» **THE PROBLEM**
From the line that contains "Cite document (166, 817)" to the final line of the entries below, write out every line exactly as it appears, and nothing else.
::: EXTRACTED RECORDS
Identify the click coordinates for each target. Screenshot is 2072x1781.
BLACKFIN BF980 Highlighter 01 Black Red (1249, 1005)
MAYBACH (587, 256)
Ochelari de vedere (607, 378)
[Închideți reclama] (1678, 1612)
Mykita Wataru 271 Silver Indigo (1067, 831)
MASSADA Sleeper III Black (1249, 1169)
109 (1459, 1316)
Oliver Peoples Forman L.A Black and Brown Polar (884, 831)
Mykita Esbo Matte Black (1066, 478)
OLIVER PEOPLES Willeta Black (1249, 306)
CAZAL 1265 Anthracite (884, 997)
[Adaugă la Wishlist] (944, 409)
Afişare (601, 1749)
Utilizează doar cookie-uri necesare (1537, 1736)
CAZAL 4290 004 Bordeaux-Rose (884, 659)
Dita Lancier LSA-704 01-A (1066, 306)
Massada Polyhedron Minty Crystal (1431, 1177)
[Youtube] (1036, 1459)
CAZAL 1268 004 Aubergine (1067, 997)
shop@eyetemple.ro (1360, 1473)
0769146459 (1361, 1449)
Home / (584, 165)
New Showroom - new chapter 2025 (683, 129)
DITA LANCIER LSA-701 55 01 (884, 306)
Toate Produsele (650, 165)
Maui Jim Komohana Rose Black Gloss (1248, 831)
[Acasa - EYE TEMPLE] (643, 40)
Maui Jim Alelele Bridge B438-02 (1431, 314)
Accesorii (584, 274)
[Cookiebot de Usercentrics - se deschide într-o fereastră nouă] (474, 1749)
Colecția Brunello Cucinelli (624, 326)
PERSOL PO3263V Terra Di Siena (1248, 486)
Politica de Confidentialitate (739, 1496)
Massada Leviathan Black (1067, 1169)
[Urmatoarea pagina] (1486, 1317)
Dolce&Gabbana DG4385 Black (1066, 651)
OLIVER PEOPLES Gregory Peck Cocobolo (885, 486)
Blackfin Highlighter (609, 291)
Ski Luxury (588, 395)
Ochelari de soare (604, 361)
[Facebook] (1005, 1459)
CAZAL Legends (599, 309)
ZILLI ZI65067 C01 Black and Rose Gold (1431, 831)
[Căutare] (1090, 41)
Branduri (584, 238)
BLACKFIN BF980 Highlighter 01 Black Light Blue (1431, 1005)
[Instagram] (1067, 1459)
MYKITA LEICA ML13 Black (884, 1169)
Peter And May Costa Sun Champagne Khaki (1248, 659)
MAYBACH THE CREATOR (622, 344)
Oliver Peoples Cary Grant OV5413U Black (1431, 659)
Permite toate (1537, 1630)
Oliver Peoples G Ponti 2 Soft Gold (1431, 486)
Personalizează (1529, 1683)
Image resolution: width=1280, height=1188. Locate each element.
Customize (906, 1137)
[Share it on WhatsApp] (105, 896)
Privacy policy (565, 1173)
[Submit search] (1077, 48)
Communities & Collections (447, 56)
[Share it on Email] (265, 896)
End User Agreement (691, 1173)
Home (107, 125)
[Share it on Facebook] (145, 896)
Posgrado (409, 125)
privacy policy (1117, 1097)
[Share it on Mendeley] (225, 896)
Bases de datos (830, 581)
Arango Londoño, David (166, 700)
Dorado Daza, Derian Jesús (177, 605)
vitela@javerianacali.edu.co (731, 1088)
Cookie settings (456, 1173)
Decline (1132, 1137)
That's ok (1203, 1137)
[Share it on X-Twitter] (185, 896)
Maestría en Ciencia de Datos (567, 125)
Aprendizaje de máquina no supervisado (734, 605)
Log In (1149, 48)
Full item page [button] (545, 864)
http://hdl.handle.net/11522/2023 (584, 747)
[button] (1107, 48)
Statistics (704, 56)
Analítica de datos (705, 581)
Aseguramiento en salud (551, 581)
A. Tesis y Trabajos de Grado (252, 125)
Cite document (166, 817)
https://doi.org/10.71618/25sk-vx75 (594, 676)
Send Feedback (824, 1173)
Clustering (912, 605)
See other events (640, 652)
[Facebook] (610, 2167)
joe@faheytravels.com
::::::
» **ANSWER SECTION**
Cite document (166, 817)
https://doi.org/10.71618/25sk-vx75 (594, 676)
Send Feedback (824, 1173)
Clustering (912, 605)
See other events (640, 652)
[Facebook] (610, 2167)
joe@faheytravels.com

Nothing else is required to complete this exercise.